周りからの視線も多くあるし、何より男子からの視線が痛すぎる。
「真夏さんや、さすがに学園内では控えてもらえると助かるんですけど……」
「だってー奏介くんが叶さんに取られちゃうかもしれないじゃん? だから取られる前に奏介くんを惚れさせちゃえば一件落着ってね」
「絶対に一件落着ではないし、少なくとも今は惚れるなんてことありえないから」
「今はってことはこれから先にはあるかもってこと?」
「たぶん……」
真夏さんたちの家に住まわせてもらってからしばらく経つが、家で過ごしていた時より毎日が楽しいしこれから何ヶ月、何年も過ごしていたら俺がいつか真夏さんに惚れる日があるのかもしれないと考えていると、茅森が俺の机の前に立っていた。
「神楽っち、随分真夏ちゃんと仲良くなったんだね。最近はずっと真夏ちゃんとか雨恵ちゃんとかと仲良さそうに話してるから、私はその輪に入りずらかったんだからね?」
「それはまぁ気を遣わせてごめん。別に茅森も友達なんだから自由に会話に入ってきていいからな」
「言ったからね? とりあえずイチャイチャしてるところ悪いけど会話に混ざりまーす」
別にイチャイチャしているつもりは無いのだが、傍から見たらそう見えるのだろうかと思ったのだが、そんなことを意識してしまうと恥ずかしくなるので俺は考えるのを辞めた。
一方的に真夏の方が奏介にグイグイ来てるだけなのだが、何も事情を知らない人からしたら付き合ってる人にも見えるだろう。
「まぁとりあえず一旦真夏さんは離れてくれるかな!? まだ一応夏だしさすがに暑い」
「今回はこれぐらいで満足してあげよう……家に帰ったら覚えておいてね」
「真冬さんがいるのにそんなことしていいのか? バレたらバットエンドだぞ普通に。ものすごく怒られると思うけど、そこまでのリスクを背負うか?」
俺がそう忠告すると真夏さんは「それは嫌だね……」と俺から少し距離を取った。
この様子なら、今日は学園内でも家でもさっきのようにベタベタされないだろう。
ベタベタされると暑いし、何より俺の心臓が持たなくなる……真夏さんの前ではあんなことを言っていたり平然を装ったりしていたけれど内心は結構ドキドキしていた。

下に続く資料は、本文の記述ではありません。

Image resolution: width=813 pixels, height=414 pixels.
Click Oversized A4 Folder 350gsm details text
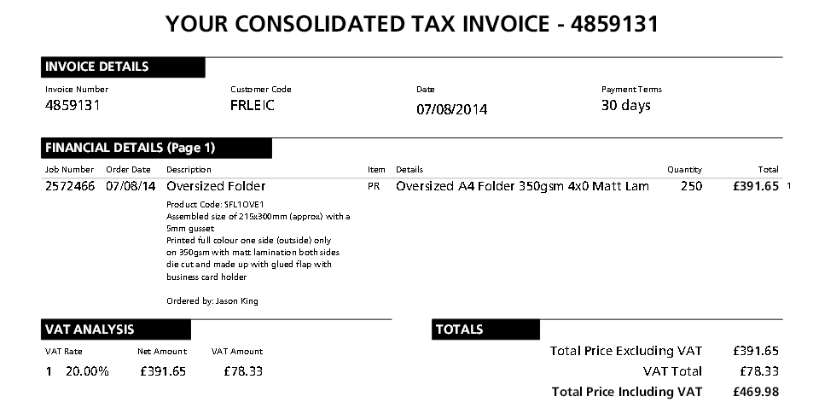coord(522,186)
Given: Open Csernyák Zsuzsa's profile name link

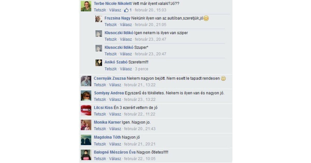Looking at the screenshot, I should point(110,78).
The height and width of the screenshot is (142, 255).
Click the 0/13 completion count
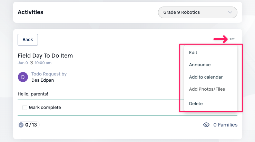coord(31,125)
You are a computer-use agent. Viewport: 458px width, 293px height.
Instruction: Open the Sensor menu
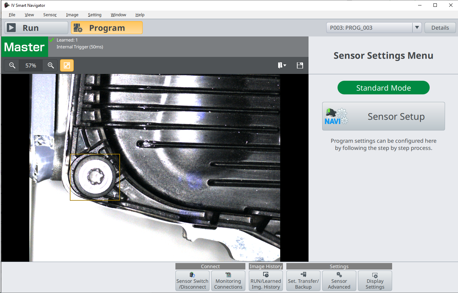[x=50, y=15]
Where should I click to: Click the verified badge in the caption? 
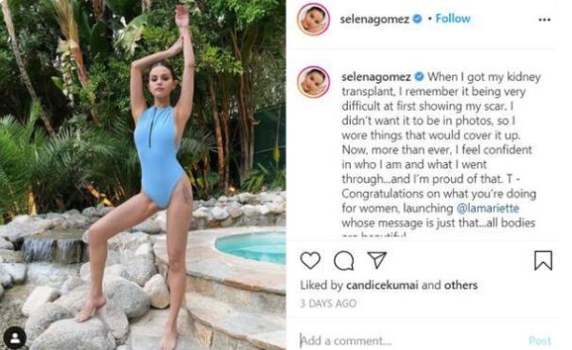point(419,76)
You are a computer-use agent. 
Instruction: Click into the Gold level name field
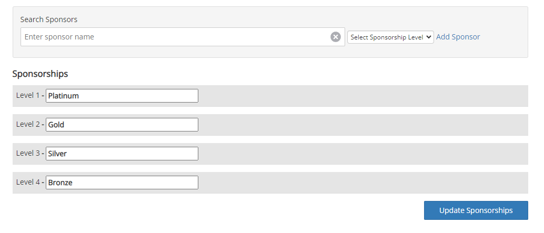[122, 125]
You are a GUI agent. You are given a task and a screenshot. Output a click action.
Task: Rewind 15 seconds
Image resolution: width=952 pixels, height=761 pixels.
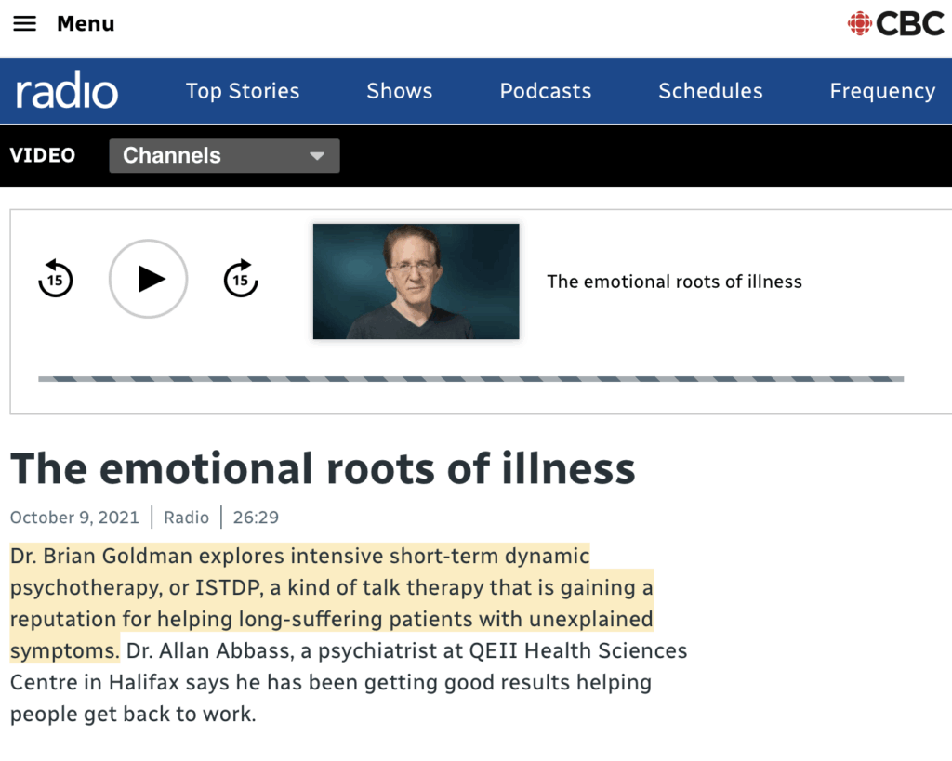point(56,279)
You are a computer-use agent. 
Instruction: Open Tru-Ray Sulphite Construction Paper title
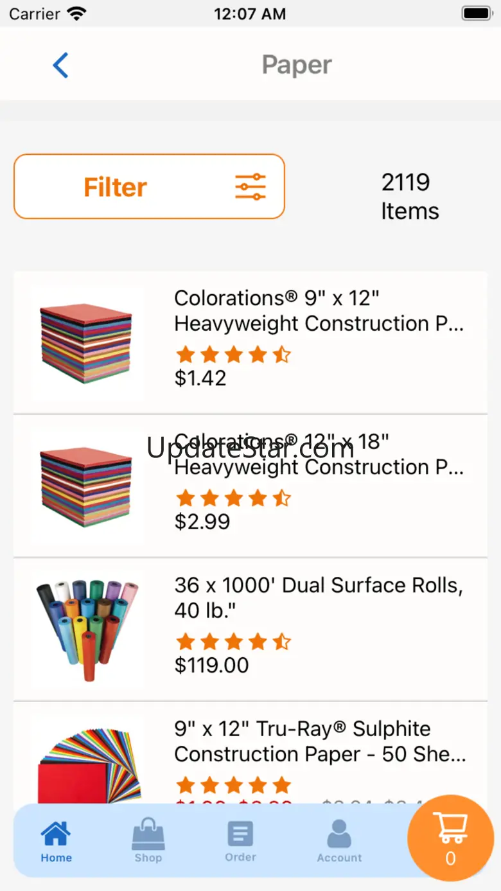[320, 741]
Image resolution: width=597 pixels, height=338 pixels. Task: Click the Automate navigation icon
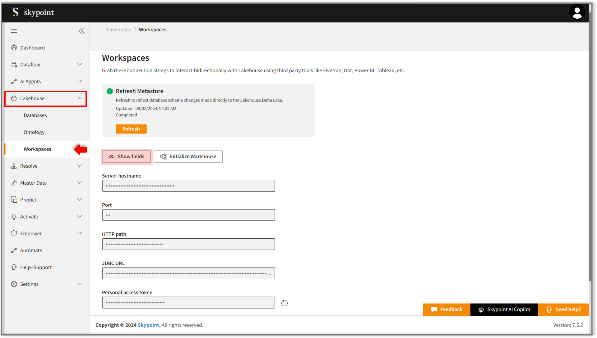click(x=13, y=250)
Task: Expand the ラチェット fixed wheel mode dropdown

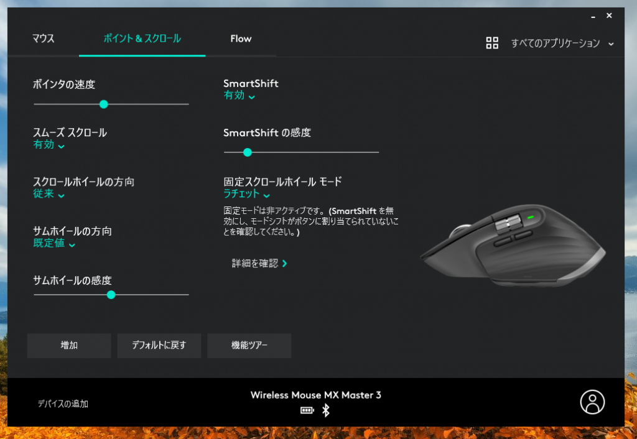Action: [x=246, y=194]
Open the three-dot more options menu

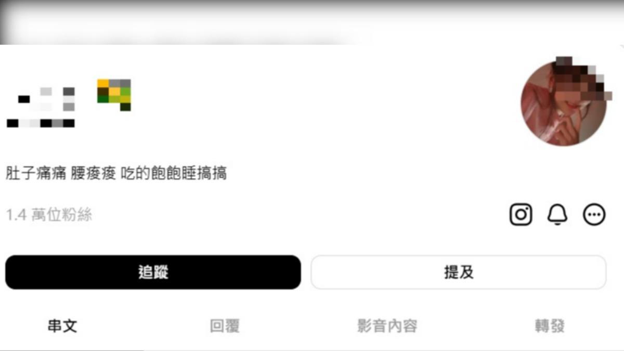pyautogui.click(x=594, y=215)
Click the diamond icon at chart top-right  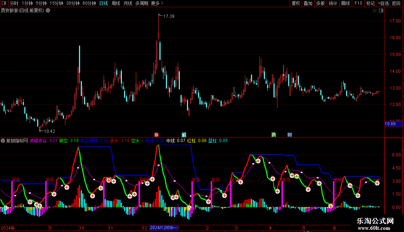coord(374,11)
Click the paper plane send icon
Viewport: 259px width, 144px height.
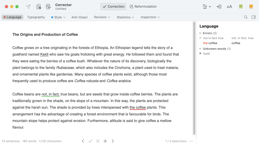click(28, 7)
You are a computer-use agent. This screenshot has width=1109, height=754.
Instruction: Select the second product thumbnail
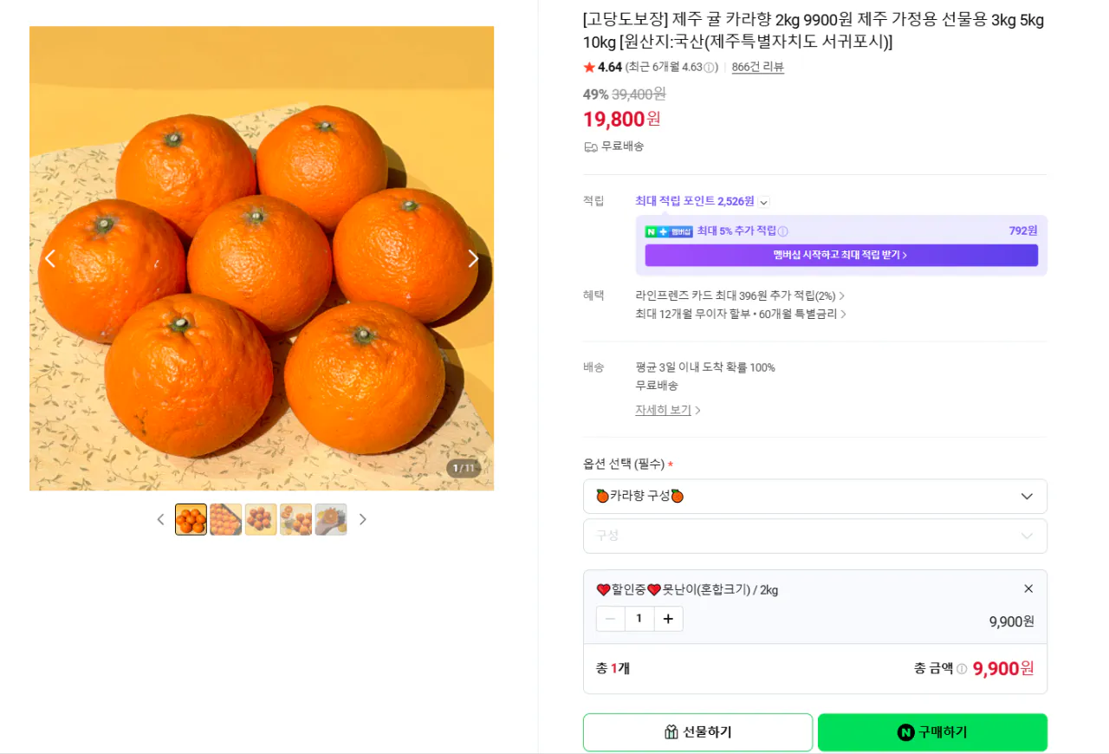coord(226,518)
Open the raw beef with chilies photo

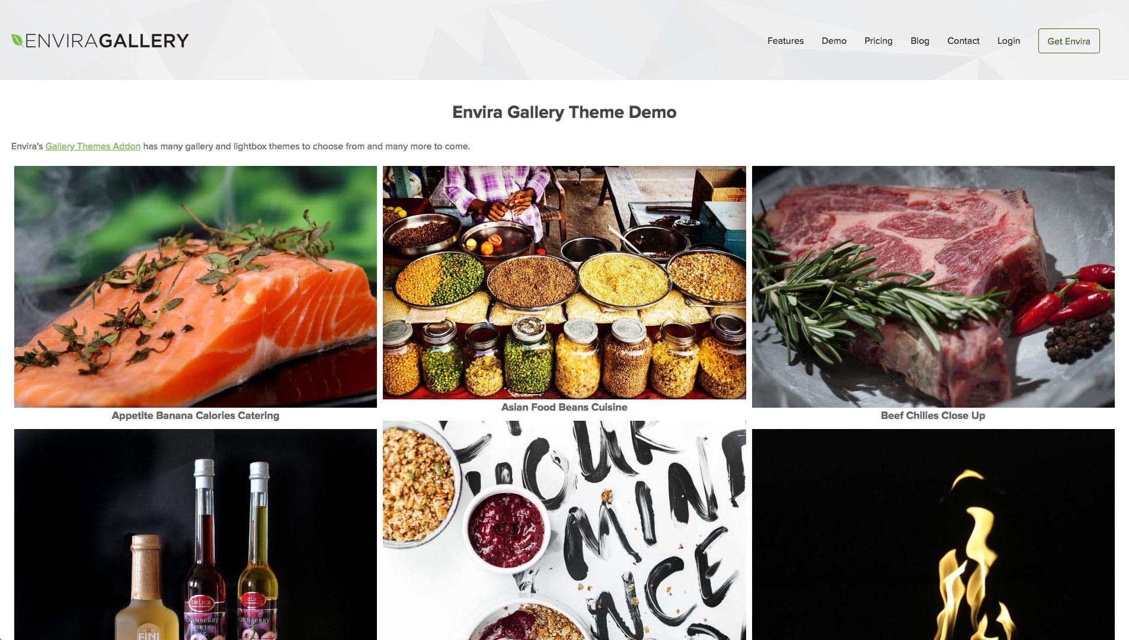click(x=933, y=287)
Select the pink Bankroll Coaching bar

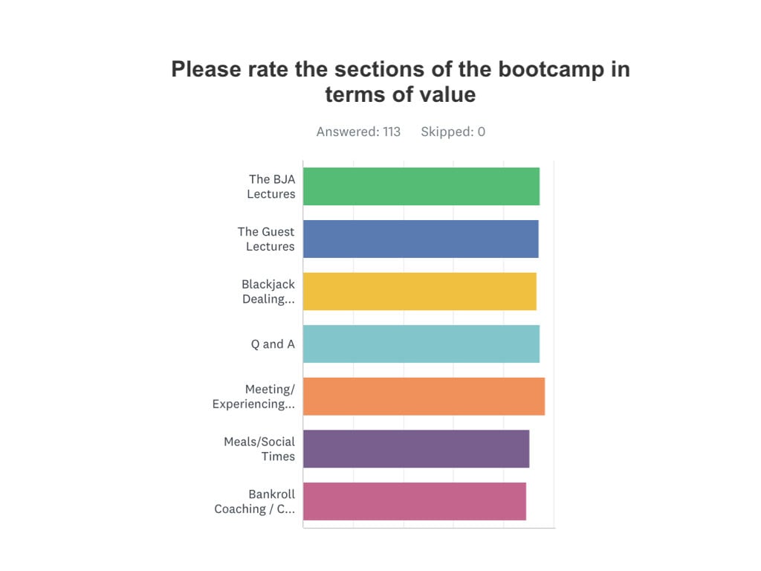click(x=415, y=501)
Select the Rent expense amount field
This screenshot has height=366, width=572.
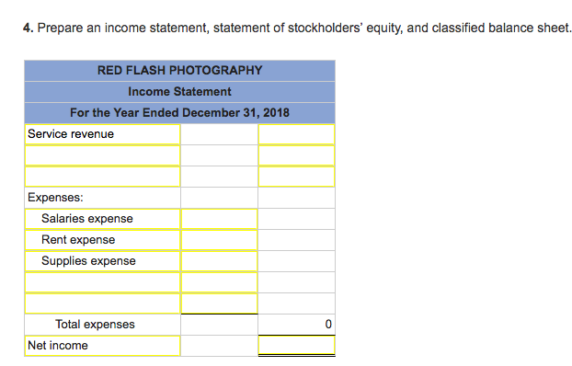pos(219,240)
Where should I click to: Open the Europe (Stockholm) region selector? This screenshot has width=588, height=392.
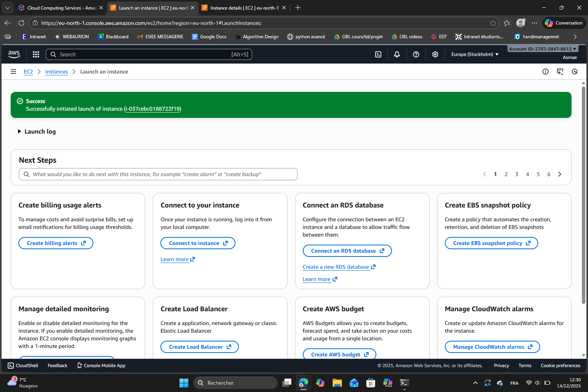pyautogui.click(x=474, y=54)
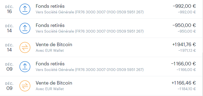Select the +1 941,76 € amount

184,45
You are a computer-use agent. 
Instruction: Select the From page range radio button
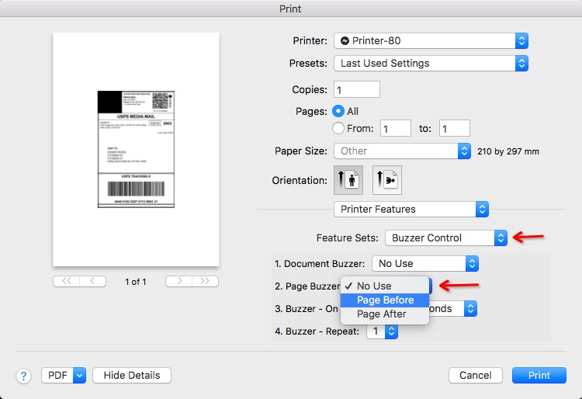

それから学園では問題なく過ごして、部活は真冬さんが居るので大丈夫だったのだが、家に帰ると真冬さんの目に入らないところ……でスキンシップをしてきた。1つの例としてソファーで3人で座ってる時に背中の後ろで手を握ってきたり、他にも色々あった。
「ねぇ真夏さん、さすがに距離が近すぎるって」
「いやそんなことないと思うよ〜?」
真夏さんと小声で話していると、真夏さんを挟んだ向こうにいる真冬さんが「何、2人で小声で話しているんですか?」と少し圧を込めながら言ってきたのでおそらく会話の内容が聞こえていたのだろう。
「えぇと、奏介さんはちょっとそこで待っててください。真夏は……私の部屋に」
「だから言ったのに……。とりあえず頑張って来てもらって」
「一体、何を頑張ればいいの!?」
「はーい真夏、無駄口を叩いてる暇があるなら早く私の部屋に来てねー。何回も説教してるけど、いい加減学んで欲しいかなぁ?」
真夏さんは真冬さんに引っ張られて部屋に連れていかれた。この光景は短い間に何回も見たと思う。
(真冬さんって普段は礼儀正しくて穏やかだけど……怒ると無言の圧力が怖すぎる。やっぱ普段穏やかな人ほど怒ると怖いってのは本当なんだなぁ……)
少し耳を澄ましてみると、真夏さんと真冬さんの2人の声が聞こえてくる。
しばらく耳を澄まして会話を聞いていると、半泣きの真夏さんがリビングに戻ってきた。
「今回はいつもよりちょっとキツめに言っておきましたので、奏介くんが許可しない限りは真夏からのスキンシップはこれからはないと思いますので安心してください」
「あ、ありがとう?」
これはありがとうなのか? それともなんなのか分からないが、これで少なくとも真夏さんに学園内で何かされることは無いだろう。
それからしばらく真夏さんはずっと目が潤んでいたが俺が慰めの言葉をかけると、すぐにいつも通りの様子になった。
今の甘すぎる生活が、1度堕落してしまった俺にはちょうど良いのかもしれないとそんなことを少し考えた。
そして今日の夜は、なんとか真冬さんを説得して2人で寝ることになった。
布団の中に入ると真夏さんはすぐに寝てしまったが、俺は掛け布団を少し真夏さん側に寄せて「おやすみ」と呟いて目を瞑った。
返事は帰ってこなかったが、その言葉を言った時真夏さんの口元が少し緩んでいた気がした。